Apple unveiled the official Reactive framwork: Combine in WWDC²⁰¹⁹. There had been a lot of articles around most of which are the basic tutorials. Therefore, I’d like to talk about it in a more detailed way.
This is the second part of a three part series about diving into Combine framework. In this part, I’ll implement
Filter,Contains,Reduce,MapError,ReplaceError,Catch.you can check other parts by links: first part. final part .
Get back again to the Operator, let’s introduce a few relatively simple ones.
When we are using Combine, sometimes we want to inspect the result of pipelines instead of only the result received by the subscribers. for this reason, the Combine framework offers a Print operator so that we can do this job by appending it to the operator we want to inspect. Let’s inspect the implementation below:
struct Print<UpStream> : Publisher where UpStream : Publisher {
typealias Output = UpStream.Output
typealias Failure = UpStream.Failure
let upstream: UpStream
func receive<S>(subscriber: S) where S : Subscriber, Failure == S.Failure, Output == S.Input {
let _ = upstream.sink { completion in
Swift.print("received finished")
subscriber.receive(completion: completion)
} receiveValue: { x in
Swift.print("received value: (\(x))")
let _ = subscriber.receive(x)
}
}
}/// sample code
let _ = [1, 2, 3, 4].publisher.print().sink { completion in
/// received finished
} receiveValue: { x in
/// received value: (1)
/// received value: (2)
/// received value: (3)
/// received value: (4)
}As the code said, it prints the behaviors of the events before sending them.

• [Extracted material]
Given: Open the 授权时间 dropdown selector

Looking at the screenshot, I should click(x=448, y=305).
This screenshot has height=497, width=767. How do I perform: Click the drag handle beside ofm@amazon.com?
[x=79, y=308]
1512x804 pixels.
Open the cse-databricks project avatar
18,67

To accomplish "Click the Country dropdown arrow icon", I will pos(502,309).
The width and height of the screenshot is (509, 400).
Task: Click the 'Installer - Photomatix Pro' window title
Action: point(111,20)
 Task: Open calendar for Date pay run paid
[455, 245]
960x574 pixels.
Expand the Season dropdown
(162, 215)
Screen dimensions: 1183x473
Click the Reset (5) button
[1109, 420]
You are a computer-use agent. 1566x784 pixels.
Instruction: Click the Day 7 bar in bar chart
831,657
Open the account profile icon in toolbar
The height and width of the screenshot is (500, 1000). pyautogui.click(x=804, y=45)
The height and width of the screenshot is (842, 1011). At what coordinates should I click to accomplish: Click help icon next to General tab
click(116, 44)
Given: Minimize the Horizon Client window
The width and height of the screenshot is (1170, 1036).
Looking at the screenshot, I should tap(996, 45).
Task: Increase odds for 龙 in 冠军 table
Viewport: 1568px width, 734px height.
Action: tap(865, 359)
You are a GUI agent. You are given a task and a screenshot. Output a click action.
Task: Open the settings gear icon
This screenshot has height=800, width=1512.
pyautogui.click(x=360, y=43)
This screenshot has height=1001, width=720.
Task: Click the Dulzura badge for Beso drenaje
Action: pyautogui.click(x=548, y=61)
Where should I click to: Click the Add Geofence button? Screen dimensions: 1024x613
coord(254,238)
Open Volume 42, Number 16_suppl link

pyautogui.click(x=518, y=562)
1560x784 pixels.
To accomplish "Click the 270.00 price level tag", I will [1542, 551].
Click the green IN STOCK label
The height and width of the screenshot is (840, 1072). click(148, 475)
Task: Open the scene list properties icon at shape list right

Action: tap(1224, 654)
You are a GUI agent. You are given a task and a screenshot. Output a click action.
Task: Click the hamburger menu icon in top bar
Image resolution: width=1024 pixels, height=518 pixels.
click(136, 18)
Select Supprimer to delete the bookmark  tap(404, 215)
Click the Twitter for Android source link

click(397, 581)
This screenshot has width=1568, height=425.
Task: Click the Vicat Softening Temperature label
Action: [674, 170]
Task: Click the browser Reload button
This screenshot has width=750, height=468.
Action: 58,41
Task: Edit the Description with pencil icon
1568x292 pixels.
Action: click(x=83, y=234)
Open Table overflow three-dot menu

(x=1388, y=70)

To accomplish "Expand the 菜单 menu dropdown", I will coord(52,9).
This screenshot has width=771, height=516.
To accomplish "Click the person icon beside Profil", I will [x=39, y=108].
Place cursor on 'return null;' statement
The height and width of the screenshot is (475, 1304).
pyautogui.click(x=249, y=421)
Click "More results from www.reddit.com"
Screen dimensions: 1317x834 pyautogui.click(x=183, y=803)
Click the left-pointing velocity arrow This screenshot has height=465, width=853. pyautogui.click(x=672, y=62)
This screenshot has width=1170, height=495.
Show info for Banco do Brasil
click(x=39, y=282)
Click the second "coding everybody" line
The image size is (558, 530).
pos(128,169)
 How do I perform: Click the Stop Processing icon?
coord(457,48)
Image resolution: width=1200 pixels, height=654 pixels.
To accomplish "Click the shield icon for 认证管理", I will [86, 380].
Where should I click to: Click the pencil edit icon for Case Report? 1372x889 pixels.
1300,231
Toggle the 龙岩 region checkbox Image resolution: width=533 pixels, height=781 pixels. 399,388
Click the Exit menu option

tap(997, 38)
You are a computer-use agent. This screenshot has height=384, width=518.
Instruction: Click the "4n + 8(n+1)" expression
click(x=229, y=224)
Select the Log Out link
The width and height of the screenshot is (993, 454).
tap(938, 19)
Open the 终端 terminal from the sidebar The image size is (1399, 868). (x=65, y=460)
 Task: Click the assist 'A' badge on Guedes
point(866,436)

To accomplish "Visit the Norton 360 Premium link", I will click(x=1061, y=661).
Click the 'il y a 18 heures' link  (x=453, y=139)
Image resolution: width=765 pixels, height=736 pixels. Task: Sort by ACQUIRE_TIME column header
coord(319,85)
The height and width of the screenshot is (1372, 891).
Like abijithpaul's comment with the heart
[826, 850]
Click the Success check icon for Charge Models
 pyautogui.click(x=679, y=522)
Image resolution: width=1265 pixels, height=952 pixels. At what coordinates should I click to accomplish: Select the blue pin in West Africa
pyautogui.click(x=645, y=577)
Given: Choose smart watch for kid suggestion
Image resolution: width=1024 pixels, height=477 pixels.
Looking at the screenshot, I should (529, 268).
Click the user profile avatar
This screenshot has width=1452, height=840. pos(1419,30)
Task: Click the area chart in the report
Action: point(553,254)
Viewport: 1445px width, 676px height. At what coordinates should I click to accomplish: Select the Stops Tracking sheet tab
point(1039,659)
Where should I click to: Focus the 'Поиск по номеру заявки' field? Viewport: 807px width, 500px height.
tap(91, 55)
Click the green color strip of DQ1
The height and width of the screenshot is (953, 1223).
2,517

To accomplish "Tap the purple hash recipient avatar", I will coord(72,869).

• [Task directions] Continue the Combine article from the point where it stops. The entries come from a different source than the article above them.

• [Answer below]
There are several other operators like those in Foundation’s Sequence. such as Filter, Contains, and Reduce. Let’s write them one by one.
Filter
the Filter operator is literally used to filter out some events that match the provided closure. Talk is meaningless here, check the code below:
struct Filter<UpStream> : Publisher where UpStream : Publisher {
typealias Output = UpStream.Output
typealias Failure = UpStream.Failure
let upstream: UpStream
let filterBlock: (UpStream.Output) -> Bool
func receive<S>(subscriber: S) where S : Subscriber, Failure == S.Failure, Output == S.Input {
let _ = upstream.sink { completion in
subscriber.receive(completion: completion)
} receiveValue: { x in
if filterBlock(x) {
let _ = subscriber.receive(x)
}
}
}
}
extension Publisher {
func filter(_ isIncluded: @escaping (Output) -> Bool) -> Filter<Self> {
Filter(upstream: self, filterBlock: isIncluded)
}
}/// sample code
let _ = [1, 2, 3, 4].publisher.filter { x in
x % 2 == 0
}.sink { x in
print(x) /// [2, 4]
}Actually, there’s another similar operator called TryFilter, but I don’t write it here, instead, you can try to implement it on your own.
Contains
the Contains operator is literally used to check if the event source contains a certain value. it will send true if matches, otherwise it will send false after all of the events fail to match.
struct Contains<UpStream> : Publisher where UpStream : Publisher, UpStream.Output : Equatable {
typealias Output = Bool
typealias Failure = UpStream.Failure
let upstream: UpStream
let value: UpStream.Output
func receive<S>(subscriber: S) where S : Subscriber, Failure == S.Failure, Output == S.Input {
let _ = upstream.sink { completion in
let _ = subscriber.receive(false)
subscriber.receive(completion: completion)
} receiveValue: { x in
if x == value {
let _ = subscriber.receive(true)
subscriber.receive(completion: .finished)
}
}
}
}
extension Publisher {
func contains(_ output: Self.Output) -> Contains<Self> where Output : Equatable {
Contains(upstream: self, value: output)
}
}/// sample code
let _ = [1, 2, 3, 4].publisher.contains { x in
x == 3
}.sink { x in
print(x) /// [true]
}There’s also a similar operator also called Contains which accepts a predicate instead of an exact value. Try it out!
Reduce
the Reduce operator is used to produce an accumulated value by applying the closure to all of the events. we have to maintain the result value and update it each time the closure is called.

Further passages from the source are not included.